The Fan (1981)

Today, Ed Bianchi is famous for his work on TV series like Deadwood and Boardwalk Empire, but he also has two movies to his credit. This one and the bizarre 1991 movie Off and Running, where Cyndi Lauper plays a mermaid-themed lounge singer whose boyfriend is murdered in front of her before she hooks up with a professional golfer.

It’s produced by Robert Stigwood, who in addition to managing the Bee Gees and Cream, produced the films Jesus Christ Superstar, GreaseTommySaturday Night Fever, Bugsy MaloneMoment by MomentGrease 2 and Sgt. Pepper’s Lonely Hearts Club Band. As you can tell, the success of these films gradually declined as time moved on.

The Fan received plenty of negative media attention, due to being released a few months after the murder of John Lennon, who lived in The Dakota, the same building where legendary actress and star of this film Lauren Bacall had been living for many years.
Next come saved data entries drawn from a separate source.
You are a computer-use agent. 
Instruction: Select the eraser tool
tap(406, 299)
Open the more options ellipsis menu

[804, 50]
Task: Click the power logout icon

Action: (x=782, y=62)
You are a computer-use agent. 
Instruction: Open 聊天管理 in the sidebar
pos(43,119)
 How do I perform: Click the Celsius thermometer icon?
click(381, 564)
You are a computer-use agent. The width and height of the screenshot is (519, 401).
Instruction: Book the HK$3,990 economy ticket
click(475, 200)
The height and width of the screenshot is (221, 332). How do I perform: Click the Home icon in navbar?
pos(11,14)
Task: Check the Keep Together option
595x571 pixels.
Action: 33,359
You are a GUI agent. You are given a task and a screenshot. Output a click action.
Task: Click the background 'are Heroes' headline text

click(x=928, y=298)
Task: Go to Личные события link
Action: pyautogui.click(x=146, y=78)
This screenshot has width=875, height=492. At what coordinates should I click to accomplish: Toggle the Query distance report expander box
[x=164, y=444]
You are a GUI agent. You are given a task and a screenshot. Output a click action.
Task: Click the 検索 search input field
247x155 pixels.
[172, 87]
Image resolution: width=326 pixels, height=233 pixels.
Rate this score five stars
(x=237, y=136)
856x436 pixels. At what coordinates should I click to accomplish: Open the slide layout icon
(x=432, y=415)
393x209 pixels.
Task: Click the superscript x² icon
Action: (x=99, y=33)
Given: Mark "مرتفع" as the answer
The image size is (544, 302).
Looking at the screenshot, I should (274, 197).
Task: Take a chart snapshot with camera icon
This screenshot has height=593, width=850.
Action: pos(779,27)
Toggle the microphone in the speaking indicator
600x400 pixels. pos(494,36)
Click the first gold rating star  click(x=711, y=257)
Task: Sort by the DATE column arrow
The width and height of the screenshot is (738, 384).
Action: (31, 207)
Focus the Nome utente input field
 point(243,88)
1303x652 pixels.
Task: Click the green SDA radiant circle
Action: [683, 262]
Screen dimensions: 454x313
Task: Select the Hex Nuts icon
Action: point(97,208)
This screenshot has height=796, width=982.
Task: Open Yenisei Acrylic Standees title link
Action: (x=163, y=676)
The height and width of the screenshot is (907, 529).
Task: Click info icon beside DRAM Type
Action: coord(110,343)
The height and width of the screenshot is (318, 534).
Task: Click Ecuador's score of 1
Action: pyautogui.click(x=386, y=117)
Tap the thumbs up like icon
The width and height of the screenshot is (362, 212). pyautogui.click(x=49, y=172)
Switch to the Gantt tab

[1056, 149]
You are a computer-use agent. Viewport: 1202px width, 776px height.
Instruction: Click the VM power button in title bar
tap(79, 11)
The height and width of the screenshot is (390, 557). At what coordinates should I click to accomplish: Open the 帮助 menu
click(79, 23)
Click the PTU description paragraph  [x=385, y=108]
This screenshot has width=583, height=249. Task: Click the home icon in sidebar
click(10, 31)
She wasn’t pleased with the final film, however.

The Fan is much more graphic and violent than when I read the script. The movie I wanted to make had more to do with what happens to the life of the woman–and less blood and gore.”

You have to admire the audacity of people who will take a legend like Lauren Bacall — someone who had only made one Robert Altman movie since last appearing in the Duke’s last movie, The Shootist — and put her in a slasher.

Douglas Breen (Michael Biehn!) is obsessed — and that’s putting it mildly — with star of stage and film Sally Ross (Bacall). No matter how many autographs he gets or curt replies or even outright silence, it’s never enough. He must have her, he must own her, he must consume her.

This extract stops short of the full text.